■ Exercise goal: Give the data again exactly as written, skipping any pictures.

■ Extracted data:
- Opening Delimiter -

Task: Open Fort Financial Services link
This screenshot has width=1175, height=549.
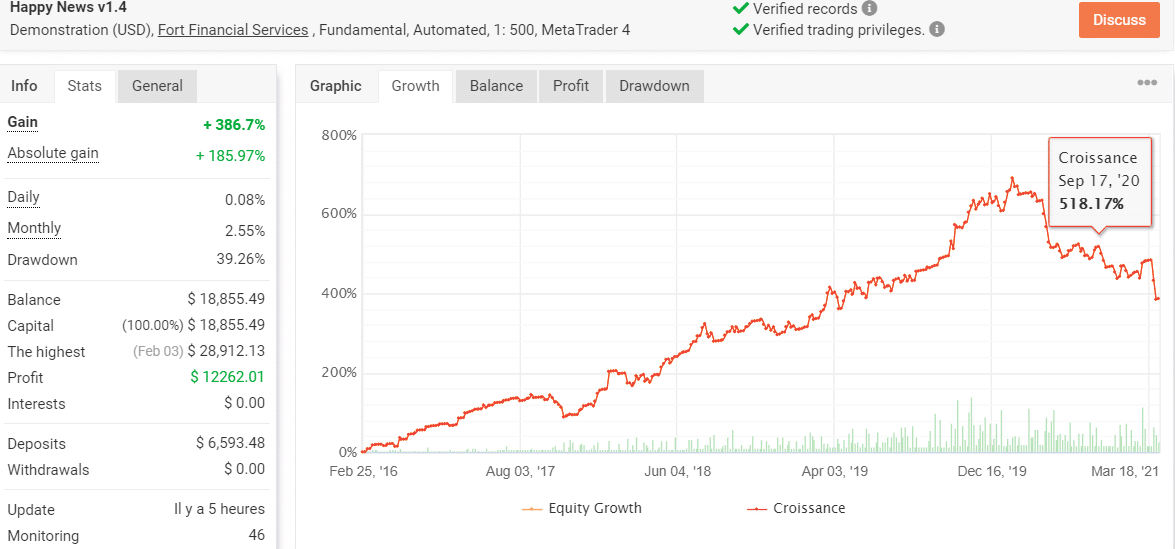Action: [233, 30]
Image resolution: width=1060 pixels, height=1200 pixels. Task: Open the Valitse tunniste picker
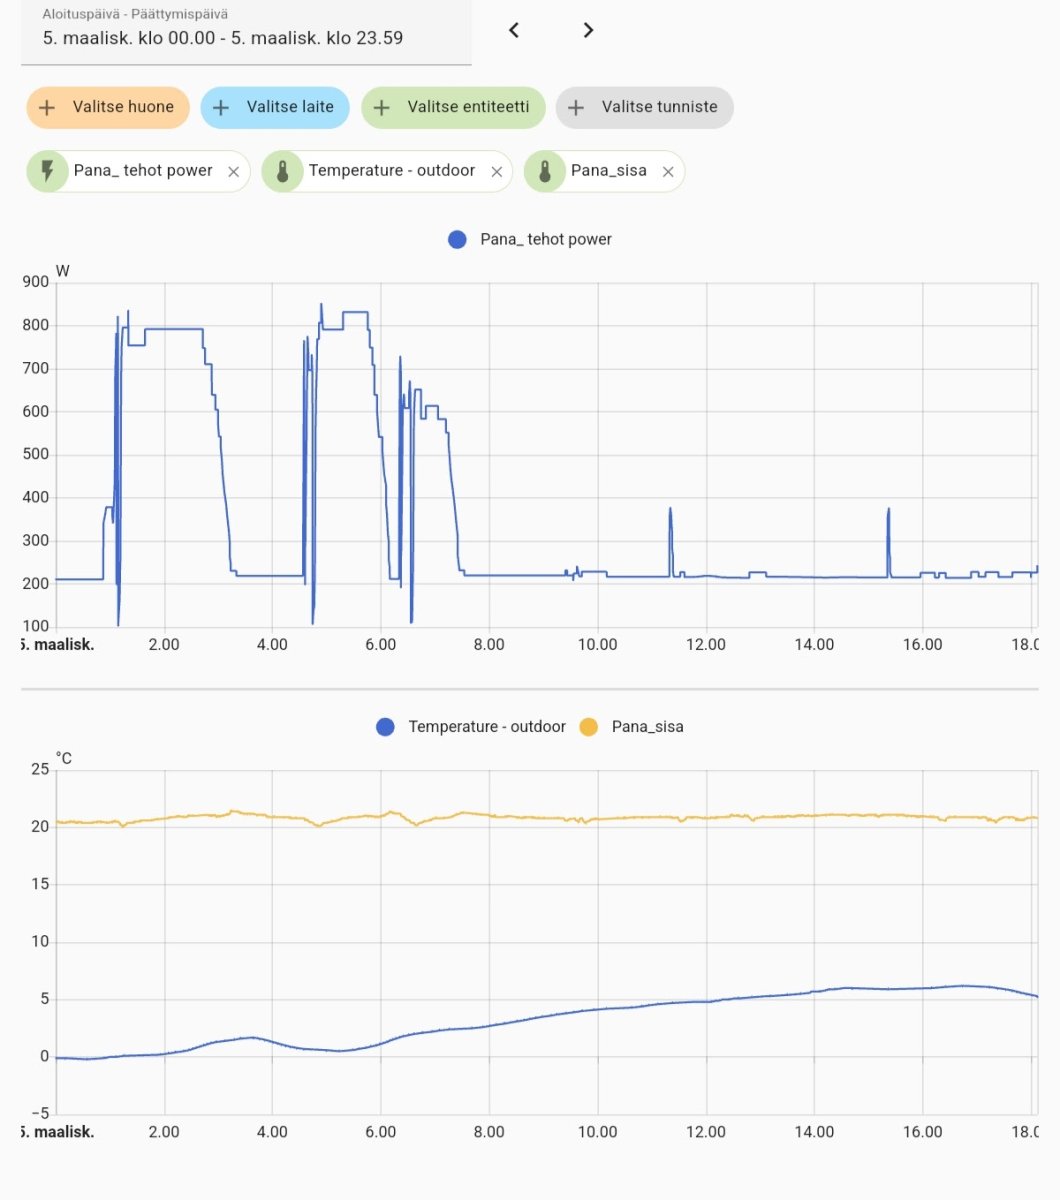coord(644,107)
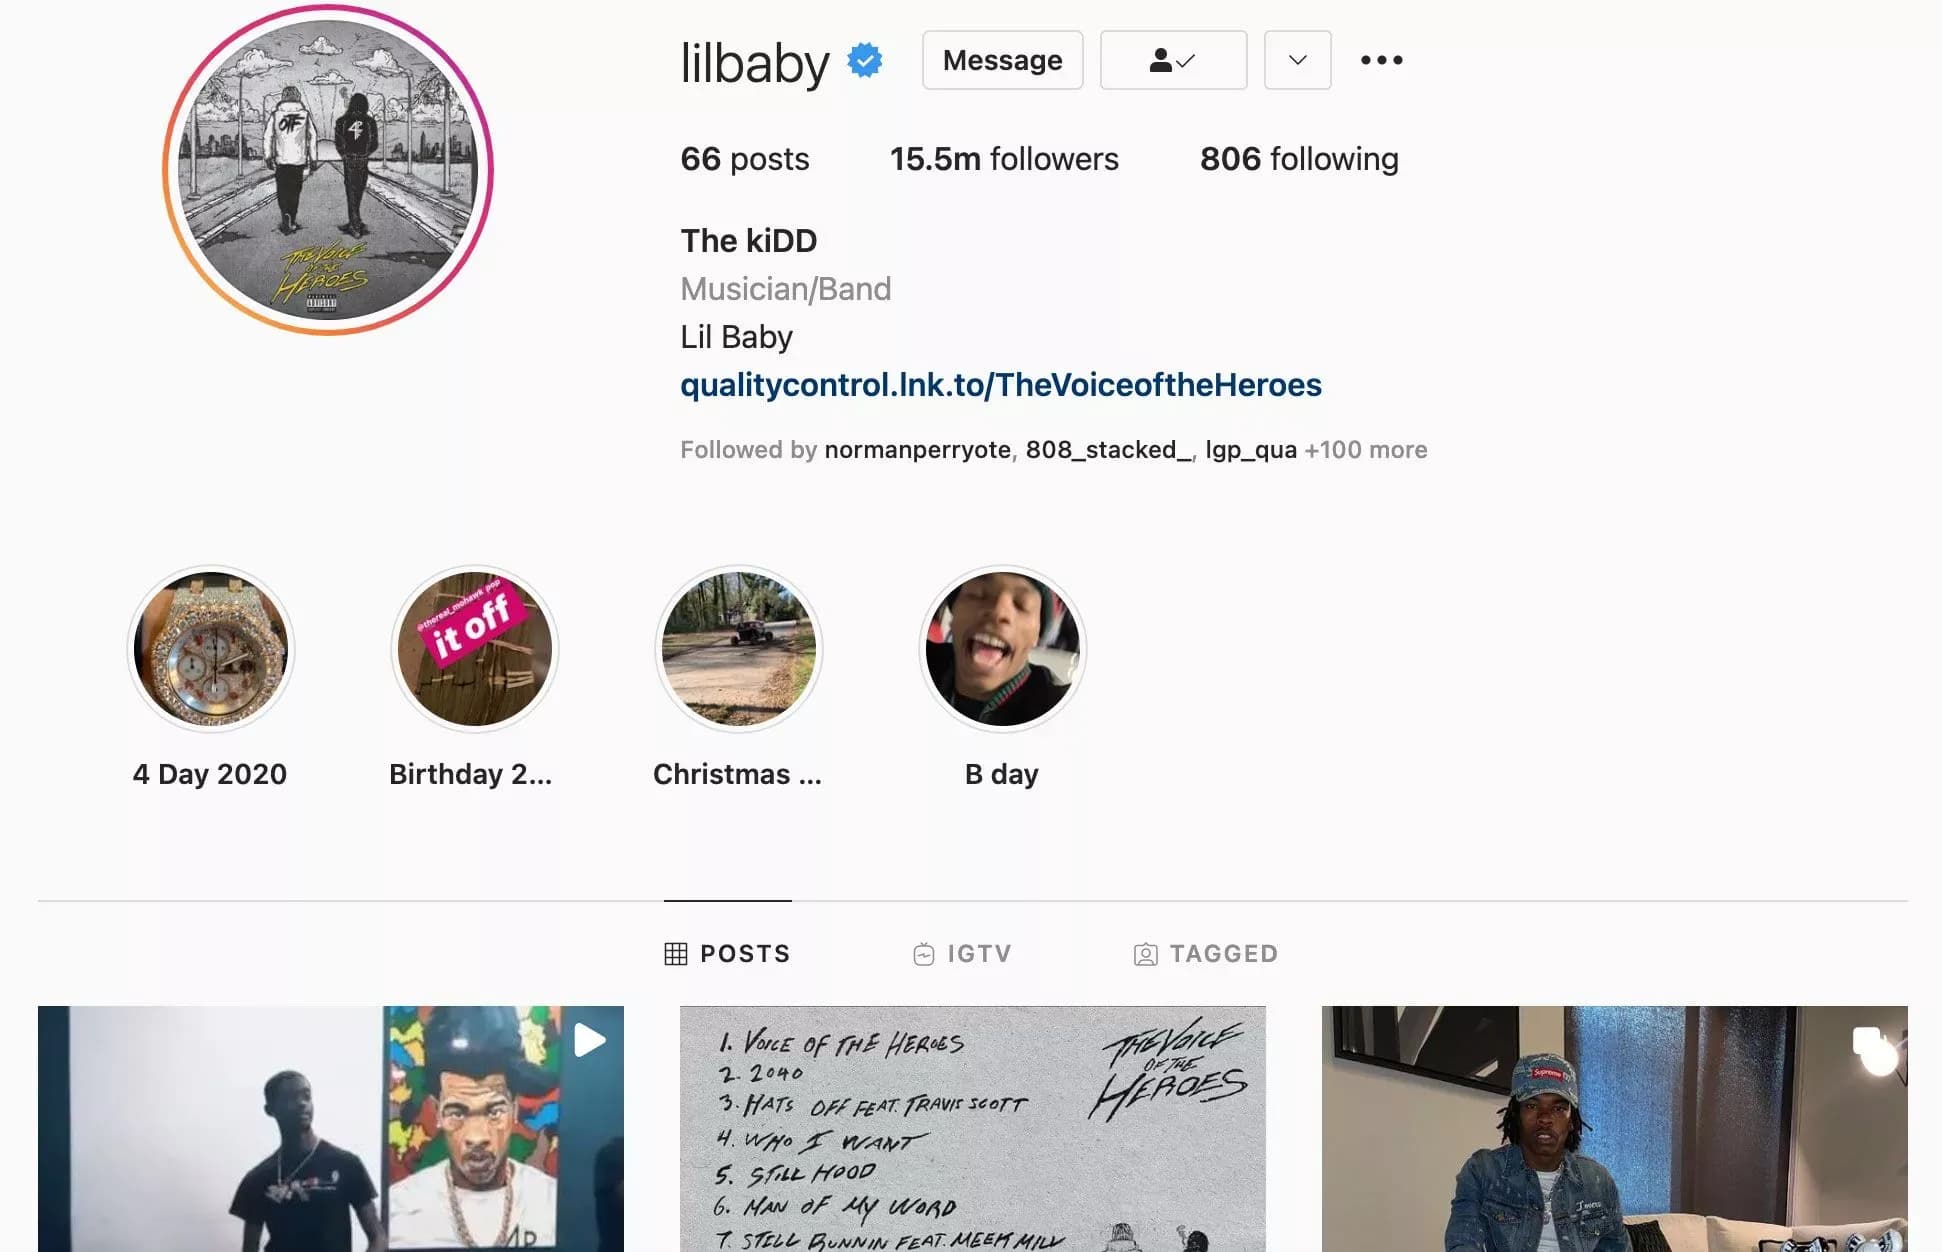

- Closing Delimiter -

■ Response area:
Task: Open Fort Financial Services link
This screenshot has width=1175, height=549.
Action: [233, 30]
Image resolution: width=1060 pixels, height=1200 pixels. Task: Open the Valitse tunniste picker
coord(644,107)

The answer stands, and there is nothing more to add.